James + Reece + Lola + Jessica

James + Reece + Lola + Jessica

Tuesday, March 16, 2010

Pregnancy Side Effects of a Dental Nature...

I despise the dentist.

Even more than the gynecologist.

Even more than animals dressed as people.

Even more than feet.

Even more than the "Low Book Sales" commercials.

And that's saying a lot.

My mom made me go to the dentist at least once a year while I was still under her roof.  Even in college she would set appointments behind my back, promise me a trip to the ice cream parlor and drop me off at the torture chamber with nothing more than a sadistic laugh as she watched the devil's helpers chain the doors shut.

Once I got married, I took charge of my destiny and flipped the bird at anyone who dared tried to put their hands in my mouth.  Luckily, no one tried to do that.  But after three years, I decided it was time to willingly submit myself to the torture or endure being completely toothless by the time I was 45.

So I bit the bullet and trudged into the dentist today.  I sat through 30 minutes of scraping and poking and gagging.  All the while, the perky hygienist wanted to have a lengthly chat.  What is with that?  Don't they realize that it's difficult to hold a conversation when you have three tools and 10 fingers jammed into your mouth?   

It should be mentioned that although I hate the dentist, I have always prided myself in cavity-free checkups.  After having two cavities filled at age 10, I decided I would rather brush 283 times a day than go through that process again.  I figured today would be no different.  Apparently, I was wrong.
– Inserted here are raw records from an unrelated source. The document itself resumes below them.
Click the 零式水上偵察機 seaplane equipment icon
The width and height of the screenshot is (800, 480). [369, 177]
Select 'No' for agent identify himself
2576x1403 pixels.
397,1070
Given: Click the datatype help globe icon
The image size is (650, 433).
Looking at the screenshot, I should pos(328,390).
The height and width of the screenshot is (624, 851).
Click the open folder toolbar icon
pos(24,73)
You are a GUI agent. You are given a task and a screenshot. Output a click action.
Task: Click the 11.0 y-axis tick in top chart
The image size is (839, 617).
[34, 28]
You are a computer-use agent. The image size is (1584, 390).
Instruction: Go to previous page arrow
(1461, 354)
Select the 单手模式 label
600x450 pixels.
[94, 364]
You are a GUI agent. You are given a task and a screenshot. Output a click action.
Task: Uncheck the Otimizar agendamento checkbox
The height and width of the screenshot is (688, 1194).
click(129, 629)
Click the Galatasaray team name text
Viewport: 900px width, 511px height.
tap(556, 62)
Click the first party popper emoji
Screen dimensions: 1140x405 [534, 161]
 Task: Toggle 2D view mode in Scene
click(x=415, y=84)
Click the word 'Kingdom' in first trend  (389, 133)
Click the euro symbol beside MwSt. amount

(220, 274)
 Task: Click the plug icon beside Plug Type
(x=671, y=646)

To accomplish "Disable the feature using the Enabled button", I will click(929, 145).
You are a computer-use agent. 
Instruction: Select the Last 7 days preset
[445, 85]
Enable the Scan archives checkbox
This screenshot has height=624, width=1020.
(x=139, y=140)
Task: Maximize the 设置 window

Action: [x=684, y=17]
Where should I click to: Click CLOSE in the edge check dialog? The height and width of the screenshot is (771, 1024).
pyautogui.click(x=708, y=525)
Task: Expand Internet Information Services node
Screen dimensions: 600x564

The dentist found three, as in THREE cavities.  Panicked, I insisted it must be a mistake.  After all, I don't eat candy!  I drink only diet sodas! I brush my teeth three times a day!  I think about flossing at least once a day!  Sometimes I even floss!

But then he asked me if I had had a baby recently.  I immediately looked down to see if my belly was hanging out or something, but was surprised when he told me pregnancy wreaks havoc on a girl's teeth.  Something about Ph levels and calcium leaching.

Long story short, only one of the cavities is serious enough to require a filling.  Now I just have to work up the courage to set that appointment.

At least I walked out of there with some sugar-free gum samples and a grab bag full of dental goodies.


Jessica said...

Aw man, thanks for being my dental conscience today. I haven't been since the beginning of my pregnancy and now I'm worried about what havoc that wreaked in my mouth.

And I gotta tell ya, when I saw that shower curtain in the thumbnail pic on blogger, my first thought was that you were pregnant again, LOL.

Cindy said...

AMEN! I would also prefer to go to a gyn over the dentist. I haven't hade a cavity in YEARS so when I went to the dentist and he said I had 2 cavities (without taking any x-rays) I didn't believe him. I would rather get a second opinion before I get them filled... only problem is that would mean I would have to make another dentist appointment. :(

L.A. Harker said...

I didn't know having a baby was BAD for your teeth! These are the things they should post in memos to women around the world! Seriously! Why isn't this common knowledge??